Your goal — Would it be possible to copy exactly the lines from the one containing "Given: Toggle underline formatting" to the end of the entries, including both and nothing else?

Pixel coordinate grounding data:
((

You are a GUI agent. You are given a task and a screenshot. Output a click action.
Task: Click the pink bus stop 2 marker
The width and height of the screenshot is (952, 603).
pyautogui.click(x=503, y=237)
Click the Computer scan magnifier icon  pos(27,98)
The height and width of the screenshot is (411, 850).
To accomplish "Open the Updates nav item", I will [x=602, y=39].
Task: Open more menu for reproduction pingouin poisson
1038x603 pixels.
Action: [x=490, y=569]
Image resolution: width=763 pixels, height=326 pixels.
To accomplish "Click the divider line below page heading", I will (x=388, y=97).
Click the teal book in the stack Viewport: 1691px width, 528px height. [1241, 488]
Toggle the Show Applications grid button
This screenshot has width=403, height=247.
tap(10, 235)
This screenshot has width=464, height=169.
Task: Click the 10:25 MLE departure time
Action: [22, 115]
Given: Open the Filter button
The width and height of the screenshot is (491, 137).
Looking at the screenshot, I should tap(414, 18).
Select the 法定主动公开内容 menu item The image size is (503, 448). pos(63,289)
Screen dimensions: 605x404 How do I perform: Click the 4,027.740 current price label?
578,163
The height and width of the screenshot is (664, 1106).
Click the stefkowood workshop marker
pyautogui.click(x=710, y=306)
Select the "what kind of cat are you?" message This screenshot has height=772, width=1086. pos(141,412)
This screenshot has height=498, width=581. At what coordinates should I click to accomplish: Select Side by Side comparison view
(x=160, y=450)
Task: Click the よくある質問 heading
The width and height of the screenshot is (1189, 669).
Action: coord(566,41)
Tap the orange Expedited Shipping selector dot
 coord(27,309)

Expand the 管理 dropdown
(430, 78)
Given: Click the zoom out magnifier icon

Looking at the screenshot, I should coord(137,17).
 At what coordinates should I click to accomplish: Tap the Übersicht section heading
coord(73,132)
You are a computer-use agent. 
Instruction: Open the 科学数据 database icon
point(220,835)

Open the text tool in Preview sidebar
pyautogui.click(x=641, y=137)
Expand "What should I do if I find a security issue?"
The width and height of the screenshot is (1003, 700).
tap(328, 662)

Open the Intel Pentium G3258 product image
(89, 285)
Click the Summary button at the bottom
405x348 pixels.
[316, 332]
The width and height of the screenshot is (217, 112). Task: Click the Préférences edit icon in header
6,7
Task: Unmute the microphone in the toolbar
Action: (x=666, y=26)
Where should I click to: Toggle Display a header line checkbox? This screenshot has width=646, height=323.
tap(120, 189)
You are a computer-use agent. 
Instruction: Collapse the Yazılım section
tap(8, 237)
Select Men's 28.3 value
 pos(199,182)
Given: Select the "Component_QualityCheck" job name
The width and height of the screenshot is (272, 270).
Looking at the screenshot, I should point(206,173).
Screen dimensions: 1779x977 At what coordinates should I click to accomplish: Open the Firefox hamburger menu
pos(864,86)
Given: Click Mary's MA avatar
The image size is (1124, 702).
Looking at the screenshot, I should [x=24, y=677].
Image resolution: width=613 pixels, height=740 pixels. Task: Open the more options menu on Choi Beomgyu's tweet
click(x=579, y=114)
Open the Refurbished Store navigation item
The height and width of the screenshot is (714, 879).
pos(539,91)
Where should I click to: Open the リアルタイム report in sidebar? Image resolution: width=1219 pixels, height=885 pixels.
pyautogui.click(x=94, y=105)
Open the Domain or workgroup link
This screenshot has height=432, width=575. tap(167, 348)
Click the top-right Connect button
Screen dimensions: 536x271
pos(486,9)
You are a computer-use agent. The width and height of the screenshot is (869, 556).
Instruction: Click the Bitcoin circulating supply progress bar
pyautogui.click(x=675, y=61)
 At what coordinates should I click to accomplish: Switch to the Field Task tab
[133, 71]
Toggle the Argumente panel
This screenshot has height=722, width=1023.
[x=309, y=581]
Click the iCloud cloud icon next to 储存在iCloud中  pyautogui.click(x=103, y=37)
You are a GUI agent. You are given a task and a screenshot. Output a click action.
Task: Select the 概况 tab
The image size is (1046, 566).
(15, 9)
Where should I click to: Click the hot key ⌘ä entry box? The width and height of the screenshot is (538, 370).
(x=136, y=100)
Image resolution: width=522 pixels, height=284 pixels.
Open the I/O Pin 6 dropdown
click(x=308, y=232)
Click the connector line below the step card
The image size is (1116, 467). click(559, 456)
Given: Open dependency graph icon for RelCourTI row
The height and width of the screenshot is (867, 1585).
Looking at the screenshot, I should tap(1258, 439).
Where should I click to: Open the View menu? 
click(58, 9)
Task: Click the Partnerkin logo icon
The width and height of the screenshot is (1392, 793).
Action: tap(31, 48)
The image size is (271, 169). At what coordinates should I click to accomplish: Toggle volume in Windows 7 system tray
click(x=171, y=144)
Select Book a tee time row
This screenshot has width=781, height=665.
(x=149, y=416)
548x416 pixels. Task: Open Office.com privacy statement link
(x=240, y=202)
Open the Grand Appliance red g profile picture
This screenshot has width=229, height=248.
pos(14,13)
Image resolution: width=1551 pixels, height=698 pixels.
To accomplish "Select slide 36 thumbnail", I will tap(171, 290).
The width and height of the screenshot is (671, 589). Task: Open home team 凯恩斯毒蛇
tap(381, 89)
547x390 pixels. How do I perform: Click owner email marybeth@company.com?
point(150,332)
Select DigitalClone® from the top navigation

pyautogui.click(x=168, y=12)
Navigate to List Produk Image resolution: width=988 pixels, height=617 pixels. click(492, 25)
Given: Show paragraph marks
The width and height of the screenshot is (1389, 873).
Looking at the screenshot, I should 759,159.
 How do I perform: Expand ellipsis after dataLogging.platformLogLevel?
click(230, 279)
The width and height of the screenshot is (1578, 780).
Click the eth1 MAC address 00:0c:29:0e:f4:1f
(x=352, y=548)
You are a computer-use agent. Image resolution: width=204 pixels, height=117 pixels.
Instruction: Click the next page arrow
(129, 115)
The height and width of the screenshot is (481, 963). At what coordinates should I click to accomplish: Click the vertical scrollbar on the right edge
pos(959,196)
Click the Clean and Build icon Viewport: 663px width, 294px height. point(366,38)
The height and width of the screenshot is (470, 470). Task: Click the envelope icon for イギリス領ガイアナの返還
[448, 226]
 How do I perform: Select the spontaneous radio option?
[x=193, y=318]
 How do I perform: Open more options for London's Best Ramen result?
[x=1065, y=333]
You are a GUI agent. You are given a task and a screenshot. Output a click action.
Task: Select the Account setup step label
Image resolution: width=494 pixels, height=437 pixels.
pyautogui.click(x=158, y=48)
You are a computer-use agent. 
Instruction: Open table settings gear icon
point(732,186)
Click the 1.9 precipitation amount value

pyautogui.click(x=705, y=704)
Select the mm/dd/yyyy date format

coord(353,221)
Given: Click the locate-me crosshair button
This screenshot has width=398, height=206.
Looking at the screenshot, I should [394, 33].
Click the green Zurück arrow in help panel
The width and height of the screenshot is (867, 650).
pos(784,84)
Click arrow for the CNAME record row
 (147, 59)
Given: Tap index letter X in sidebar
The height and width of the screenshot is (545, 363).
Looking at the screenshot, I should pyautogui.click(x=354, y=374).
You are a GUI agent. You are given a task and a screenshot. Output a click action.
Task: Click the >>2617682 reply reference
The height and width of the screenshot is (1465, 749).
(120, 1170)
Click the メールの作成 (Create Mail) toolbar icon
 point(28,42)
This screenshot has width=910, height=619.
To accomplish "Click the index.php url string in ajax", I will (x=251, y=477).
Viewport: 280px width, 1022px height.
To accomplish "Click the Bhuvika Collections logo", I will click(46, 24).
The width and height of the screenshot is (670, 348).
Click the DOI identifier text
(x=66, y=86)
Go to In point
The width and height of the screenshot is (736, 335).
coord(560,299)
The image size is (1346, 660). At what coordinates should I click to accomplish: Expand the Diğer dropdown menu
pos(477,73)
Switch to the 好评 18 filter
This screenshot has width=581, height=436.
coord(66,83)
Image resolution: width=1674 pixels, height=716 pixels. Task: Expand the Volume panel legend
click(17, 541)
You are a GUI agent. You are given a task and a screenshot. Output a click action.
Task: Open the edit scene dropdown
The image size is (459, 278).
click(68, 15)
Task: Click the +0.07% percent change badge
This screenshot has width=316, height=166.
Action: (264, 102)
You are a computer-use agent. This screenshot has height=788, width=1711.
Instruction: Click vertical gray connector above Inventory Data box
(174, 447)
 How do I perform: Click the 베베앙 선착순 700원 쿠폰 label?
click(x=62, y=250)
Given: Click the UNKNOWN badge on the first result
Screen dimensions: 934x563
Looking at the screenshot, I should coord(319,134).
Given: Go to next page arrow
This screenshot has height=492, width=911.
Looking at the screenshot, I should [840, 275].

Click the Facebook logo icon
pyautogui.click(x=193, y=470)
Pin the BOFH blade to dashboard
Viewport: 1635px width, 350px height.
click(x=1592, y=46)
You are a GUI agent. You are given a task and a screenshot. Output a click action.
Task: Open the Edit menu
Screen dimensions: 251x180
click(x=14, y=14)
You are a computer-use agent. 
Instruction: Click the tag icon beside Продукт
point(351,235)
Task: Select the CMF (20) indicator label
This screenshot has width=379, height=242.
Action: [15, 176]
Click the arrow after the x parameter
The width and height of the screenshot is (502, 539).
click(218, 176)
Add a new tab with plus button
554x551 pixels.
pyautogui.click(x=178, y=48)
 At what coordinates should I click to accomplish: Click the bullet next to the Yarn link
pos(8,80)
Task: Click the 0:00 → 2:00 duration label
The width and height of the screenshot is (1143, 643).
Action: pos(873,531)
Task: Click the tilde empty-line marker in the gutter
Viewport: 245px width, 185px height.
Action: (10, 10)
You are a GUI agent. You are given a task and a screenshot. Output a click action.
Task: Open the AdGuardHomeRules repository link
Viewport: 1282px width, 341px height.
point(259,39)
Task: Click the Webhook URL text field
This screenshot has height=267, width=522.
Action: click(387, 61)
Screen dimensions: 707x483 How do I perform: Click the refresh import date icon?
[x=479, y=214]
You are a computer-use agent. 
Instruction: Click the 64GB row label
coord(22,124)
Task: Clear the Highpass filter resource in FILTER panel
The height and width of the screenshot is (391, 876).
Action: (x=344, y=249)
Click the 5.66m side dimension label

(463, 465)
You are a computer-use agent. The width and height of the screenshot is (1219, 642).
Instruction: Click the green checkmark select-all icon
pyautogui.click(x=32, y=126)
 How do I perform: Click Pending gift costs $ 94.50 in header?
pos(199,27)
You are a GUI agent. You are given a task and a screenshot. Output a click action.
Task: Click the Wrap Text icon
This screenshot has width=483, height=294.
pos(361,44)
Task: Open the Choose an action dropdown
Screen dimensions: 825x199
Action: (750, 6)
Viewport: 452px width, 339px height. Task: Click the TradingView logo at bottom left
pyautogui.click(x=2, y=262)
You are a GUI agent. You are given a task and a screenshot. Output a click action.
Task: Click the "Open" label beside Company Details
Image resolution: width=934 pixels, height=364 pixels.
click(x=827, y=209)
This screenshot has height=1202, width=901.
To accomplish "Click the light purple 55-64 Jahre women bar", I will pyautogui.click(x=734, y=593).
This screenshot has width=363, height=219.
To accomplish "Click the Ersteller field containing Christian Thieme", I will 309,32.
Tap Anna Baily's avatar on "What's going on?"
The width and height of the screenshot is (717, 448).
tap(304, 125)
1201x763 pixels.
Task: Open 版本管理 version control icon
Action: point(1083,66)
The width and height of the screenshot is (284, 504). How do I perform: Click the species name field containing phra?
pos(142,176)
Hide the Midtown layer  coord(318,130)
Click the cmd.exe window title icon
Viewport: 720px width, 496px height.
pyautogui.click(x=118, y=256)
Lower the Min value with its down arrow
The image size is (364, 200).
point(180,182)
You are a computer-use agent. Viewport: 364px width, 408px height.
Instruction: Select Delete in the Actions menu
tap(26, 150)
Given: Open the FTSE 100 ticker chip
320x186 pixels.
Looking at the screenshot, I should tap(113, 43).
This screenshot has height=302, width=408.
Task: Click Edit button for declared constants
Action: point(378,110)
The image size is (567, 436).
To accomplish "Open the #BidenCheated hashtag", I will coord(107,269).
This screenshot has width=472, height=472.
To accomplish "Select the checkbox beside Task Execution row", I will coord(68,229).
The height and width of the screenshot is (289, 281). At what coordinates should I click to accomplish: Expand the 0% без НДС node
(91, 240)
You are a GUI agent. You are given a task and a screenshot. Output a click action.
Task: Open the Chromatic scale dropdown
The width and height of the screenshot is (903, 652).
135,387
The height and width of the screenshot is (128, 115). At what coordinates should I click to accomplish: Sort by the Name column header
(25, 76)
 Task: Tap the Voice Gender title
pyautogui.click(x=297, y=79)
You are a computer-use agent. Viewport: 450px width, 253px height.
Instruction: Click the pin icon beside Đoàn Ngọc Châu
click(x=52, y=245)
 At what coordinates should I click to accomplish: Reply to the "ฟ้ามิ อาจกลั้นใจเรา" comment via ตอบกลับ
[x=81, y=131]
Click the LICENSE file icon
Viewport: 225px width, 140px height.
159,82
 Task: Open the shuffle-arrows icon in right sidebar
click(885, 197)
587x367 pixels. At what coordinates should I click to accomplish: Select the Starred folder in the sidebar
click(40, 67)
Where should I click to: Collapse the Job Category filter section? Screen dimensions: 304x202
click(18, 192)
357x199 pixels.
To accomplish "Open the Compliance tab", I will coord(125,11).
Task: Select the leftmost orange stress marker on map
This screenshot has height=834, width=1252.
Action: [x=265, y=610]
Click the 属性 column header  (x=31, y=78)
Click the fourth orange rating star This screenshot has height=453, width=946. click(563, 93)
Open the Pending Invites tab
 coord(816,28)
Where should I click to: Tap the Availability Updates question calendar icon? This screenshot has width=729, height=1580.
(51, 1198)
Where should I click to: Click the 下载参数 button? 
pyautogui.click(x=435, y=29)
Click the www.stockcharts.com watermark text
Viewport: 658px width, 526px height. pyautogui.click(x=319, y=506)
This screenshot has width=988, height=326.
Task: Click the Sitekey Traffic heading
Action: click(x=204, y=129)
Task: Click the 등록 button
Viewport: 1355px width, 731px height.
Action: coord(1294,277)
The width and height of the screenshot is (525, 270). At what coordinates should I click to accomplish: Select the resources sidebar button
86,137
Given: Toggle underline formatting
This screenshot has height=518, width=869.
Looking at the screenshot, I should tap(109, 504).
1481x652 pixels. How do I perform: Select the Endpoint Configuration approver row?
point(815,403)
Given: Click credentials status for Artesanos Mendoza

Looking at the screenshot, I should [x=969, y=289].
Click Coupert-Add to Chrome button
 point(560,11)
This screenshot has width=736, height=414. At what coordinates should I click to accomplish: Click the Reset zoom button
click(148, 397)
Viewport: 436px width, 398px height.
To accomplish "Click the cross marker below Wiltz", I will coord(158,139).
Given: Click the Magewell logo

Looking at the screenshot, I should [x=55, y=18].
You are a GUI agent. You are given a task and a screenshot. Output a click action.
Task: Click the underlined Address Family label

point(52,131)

))

Response area —
Given: Toggle underline formatting
This screenshot has height=518, width=869.
Looking at the screenshot, I should tap(109, 504).
1481x652 pixels. How do I perform: Select the Endpoint Configuration approver row?
point(815,403)
Given: Click credentials status for Artesanos Mendoza

Looking at the screenshot, I should [x=969, y=289].
Click Coupert-Add to Chrome button
 point(560,11)
This screenshot has width=736, height=414. At what coordinates should I click to accomplish: Click the Reset zoom button
click(148, 397)
Viewport: 436px width, 398px height.
To accomplish "Click the cross marker below Wiltz", I will coord(158,139).
Given: Click the Magewell logo

Looking at the screenshot, I should [x=55, y=18].
You are a GUI agent. You are given a task and a screenshot. Output a click action.
Task: Click the underlined Address Family label

point(52,131)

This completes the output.